Segment Start: LISTED RECORDS

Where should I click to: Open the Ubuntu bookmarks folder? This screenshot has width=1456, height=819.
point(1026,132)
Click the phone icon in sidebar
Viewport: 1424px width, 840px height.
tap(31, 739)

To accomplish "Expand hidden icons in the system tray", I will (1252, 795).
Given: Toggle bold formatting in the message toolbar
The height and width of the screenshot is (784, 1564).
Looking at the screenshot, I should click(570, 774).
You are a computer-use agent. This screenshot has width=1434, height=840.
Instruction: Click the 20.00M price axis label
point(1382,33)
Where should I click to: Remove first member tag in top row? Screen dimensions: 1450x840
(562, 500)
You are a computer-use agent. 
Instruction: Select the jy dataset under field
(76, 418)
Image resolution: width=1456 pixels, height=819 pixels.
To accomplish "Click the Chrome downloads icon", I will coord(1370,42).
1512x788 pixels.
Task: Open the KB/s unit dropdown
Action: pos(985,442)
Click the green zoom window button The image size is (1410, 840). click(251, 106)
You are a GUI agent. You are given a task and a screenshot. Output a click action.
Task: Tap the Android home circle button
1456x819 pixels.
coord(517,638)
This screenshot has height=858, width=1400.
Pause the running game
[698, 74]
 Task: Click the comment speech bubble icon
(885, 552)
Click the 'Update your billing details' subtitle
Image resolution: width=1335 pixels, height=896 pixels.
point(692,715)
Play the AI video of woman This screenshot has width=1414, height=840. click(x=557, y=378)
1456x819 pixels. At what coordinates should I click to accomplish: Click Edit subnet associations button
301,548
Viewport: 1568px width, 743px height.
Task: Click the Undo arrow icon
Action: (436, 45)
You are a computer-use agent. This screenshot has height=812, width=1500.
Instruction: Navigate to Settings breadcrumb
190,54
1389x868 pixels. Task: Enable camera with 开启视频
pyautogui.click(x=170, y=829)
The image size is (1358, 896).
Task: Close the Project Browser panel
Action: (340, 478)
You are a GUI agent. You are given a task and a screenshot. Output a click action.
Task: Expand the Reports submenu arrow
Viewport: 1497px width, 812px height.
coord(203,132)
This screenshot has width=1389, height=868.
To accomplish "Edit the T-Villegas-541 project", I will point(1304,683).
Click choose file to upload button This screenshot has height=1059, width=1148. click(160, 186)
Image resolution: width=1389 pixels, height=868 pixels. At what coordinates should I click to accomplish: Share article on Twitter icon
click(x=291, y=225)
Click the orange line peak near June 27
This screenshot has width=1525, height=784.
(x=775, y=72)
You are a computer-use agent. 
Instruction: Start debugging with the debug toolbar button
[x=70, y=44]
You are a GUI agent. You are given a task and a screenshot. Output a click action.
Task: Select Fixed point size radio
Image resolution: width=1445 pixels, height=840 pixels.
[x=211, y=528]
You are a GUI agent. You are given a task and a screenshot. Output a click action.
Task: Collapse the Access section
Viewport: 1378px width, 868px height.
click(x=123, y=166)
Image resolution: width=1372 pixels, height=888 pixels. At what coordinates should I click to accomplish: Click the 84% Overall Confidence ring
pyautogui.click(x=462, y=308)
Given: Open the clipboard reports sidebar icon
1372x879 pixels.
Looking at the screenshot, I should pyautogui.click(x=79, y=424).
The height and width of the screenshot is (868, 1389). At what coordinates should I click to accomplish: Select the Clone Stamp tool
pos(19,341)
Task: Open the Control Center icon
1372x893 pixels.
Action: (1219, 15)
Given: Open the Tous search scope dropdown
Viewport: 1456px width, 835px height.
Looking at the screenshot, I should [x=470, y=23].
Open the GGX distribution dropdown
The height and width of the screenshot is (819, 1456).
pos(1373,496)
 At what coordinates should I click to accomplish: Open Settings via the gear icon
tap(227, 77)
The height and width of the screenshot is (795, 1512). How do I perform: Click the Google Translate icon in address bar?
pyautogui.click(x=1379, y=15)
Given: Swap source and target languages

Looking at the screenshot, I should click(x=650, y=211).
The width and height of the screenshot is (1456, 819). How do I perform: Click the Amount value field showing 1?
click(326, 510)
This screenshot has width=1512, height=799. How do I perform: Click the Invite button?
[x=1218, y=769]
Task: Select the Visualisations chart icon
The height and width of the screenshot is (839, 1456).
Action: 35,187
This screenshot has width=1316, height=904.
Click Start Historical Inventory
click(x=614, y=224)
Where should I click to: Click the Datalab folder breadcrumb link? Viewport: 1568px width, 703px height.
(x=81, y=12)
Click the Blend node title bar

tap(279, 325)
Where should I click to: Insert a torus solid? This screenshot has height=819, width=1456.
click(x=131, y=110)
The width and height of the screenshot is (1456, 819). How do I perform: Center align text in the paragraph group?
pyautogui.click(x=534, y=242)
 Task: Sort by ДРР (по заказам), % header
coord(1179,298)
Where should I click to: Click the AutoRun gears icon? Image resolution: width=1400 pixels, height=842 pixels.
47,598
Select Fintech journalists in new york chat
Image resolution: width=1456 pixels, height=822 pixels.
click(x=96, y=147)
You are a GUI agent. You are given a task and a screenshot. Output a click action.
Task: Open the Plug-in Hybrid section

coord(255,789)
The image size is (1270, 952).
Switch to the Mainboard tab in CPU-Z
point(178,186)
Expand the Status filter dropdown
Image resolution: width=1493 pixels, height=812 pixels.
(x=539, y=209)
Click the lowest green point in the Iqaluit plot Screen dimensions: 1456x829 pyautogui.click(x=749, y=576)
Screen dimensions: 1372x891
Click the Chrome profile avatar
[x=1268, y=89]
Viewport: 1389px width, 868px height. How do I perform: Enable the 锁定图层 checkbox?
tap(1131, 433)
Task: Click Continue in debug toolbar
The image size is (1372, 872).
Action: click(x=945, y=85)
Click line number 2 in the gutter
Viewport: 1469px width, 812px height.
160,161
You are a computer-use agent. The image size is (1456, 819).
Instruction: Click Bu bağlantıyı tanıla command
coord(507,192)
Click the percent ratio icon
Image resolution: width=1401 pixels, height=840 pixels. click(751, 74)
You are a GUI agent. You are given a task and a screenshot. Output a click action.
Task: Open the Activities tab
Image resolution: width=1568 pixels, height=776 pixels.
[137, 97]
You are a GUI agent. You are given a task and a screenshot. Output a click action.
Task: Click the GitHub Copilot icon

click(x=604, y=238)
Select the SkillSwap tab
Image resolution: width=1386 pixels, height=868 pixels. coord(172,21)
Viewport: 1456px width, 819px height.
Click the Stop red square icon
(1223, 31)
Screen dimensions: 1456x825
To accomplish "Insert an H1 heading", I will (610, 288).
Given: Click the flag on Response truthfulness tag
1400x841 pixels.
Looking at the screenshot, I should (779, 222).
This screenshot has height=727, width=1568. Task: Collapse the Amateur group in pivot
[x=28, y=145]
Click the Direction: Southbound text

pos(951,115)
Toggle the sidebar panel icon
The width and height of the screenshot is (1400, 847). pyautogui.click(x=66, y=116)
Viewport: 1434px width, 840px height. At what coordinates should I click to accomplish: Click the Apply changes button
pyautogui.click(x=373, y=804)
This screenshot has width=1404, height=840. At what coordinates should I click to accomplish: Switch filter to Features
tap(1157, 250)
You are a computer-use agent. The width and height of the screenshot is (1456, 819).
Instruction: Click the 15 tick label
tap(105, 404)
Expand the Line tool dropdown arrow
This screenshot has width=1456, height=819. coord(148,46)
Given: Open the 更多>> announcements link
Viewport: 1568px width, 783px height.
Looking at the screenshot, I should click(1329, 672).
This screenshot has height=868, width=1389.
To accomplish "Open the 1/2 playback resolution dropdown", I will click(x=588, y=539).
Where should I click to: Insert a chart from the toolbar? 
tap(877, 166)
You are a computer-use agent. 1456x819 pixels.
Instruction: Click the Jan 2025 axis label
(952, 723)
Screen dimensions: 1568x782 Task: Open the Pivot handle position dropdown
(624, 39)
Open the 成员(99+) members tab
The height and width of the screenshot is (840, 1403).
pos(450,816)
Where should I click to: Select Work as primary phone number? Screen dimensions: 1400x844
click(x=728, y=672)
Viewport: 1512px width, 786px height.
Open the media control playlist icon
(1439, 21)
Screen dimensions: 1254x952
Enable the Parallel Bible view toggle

Segment End: LISTED RECORDS

WHAT IS NEEDED: Go through the listing above and write out exactly the lines starting with the one holding "This screenshot has height=858, width=1400." and running through the one holding "Click the orange line peak near June 27", ends included, and no others.

ANSWER BOX:
This screenshot has height=858, width=1400.
Pause the running game
[698, 74]
 Task: Click the comment speech bubble icon
(885, 552)
Click the 'Update your billing details' subtitle
Image resolution: width=1335 pixels, height=896 pixels.
point(692,715)
Play the AI video of woman This screenshot has width=1414, height=840. click(x=557, y=378)
1456x819 pixels. At what coordinates should I click to accomplish: Click Edit subnet associations button
301,548
Viewport: 1568px width, 743px height.
Task: Click the Undo arrow icon
Action: (436, 45)
You are a computer-use agent. This screenshot has height=812, width=1500.
Instruction: Navigate to Settings breadcrumb
190,54
1389x868 pixels. Task: Enable camera with 开启视频
pyautogui.click(x=170, y=829)
The image size is (1358, 896).
Task: Close the Project Browser panel
Action: (340, 478)
You are a GUI agent. You are given a task and a screenshot. Output a click action.
Task: Expand the Reports submenu arrow
Viewport: 1497px width, 812px height.
coord(203,132)
This screenshot has width=1389, height=868.
To accomplish "Edit the T-Villegas-541 project", I will point(1304,683).
Click choose file to upload button This screenshot has height=1059, width=1148. click(160, 186)
Image resolution: width=1389 pixels, height=868 pixels. At what coordinates should I click to accomplish: Share article on Twitter icon
click(x=291, y=225)
Click the orange line peak near June 27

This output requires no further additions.